I'm new to machine learning and programming in general, so please take it easy on me.
I'm doing this Titanic thing on Kaggle and tried using make_column_transformer() and pipeline after using train_test_split(). My code is as below.
preprocess = make_column_transformer(
(StandardScaler(), ['Age','Fare']),
(OneHotEncoder(), ['Pclass', 'SibSp','Parch', 'Family_size','Sex', 'Embarked', 'Initial', 'Fare_cat']))
model = make_pipeline(preprocess, LogisticRegression())

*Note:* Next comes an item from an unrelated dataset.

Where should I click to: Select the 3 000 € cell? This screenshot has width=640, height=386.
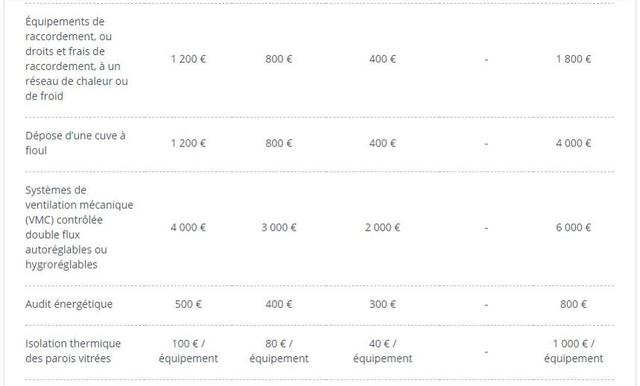click(x=279, y=227)
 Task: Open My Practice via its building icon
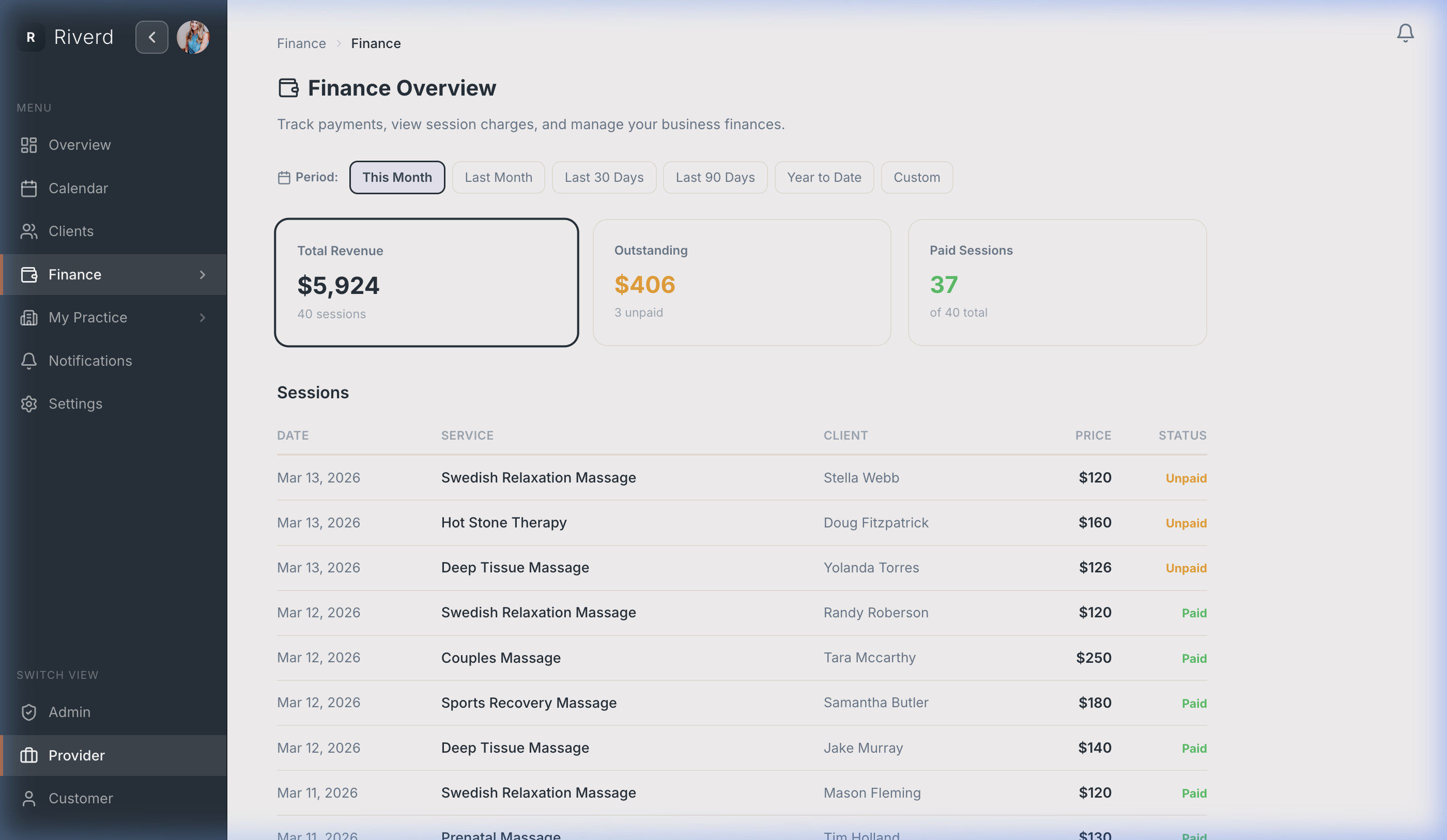tap(29, 318)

model.fit(X_train, y_train)
predictions = model.predict(X_test)
And this works just fine. However, when I tried it on the test dataset for the submission
y_train_submit = train_data.Survived.values
X_train_submit = train_data[['Pclass','Sex','Age','SibSp','Parch','Fare','Embarked', 'Initial','Family_size', 'Fare_cat']]
X_test_submit = test_data[['Pclass','Sex','Age','SibSp','Parch','Fare','Embarked', 'Initial','Family_size', 'Fare_cat']]
model.fit(X_train_submit, y_train_submit)
predictions_submit = model.predict(X_test_submit)
it gives this error on the predictions_submit line.
ValueError: Found unknown categories [9] in column 2 during transform
After some experiments, I figured that the error comes from OneHotEncoder(). The columns and data types are all exactly the same, I did the exact same thing to both DataFrames, so why doesn't it work with the test dataset and how should I apply OneHotEncoder in this case?
you should add the function make_column_transformer here, people cannot know what it does if you do not share it.
My feeling is that you made two One Hot Encoder objects, one for the training and one for the test, which is wrong. You should use the one for the training set in order to transorm both training and test. You should add also handle_unknown aegument, in case that you have in the test set an element which does not appear in the training set.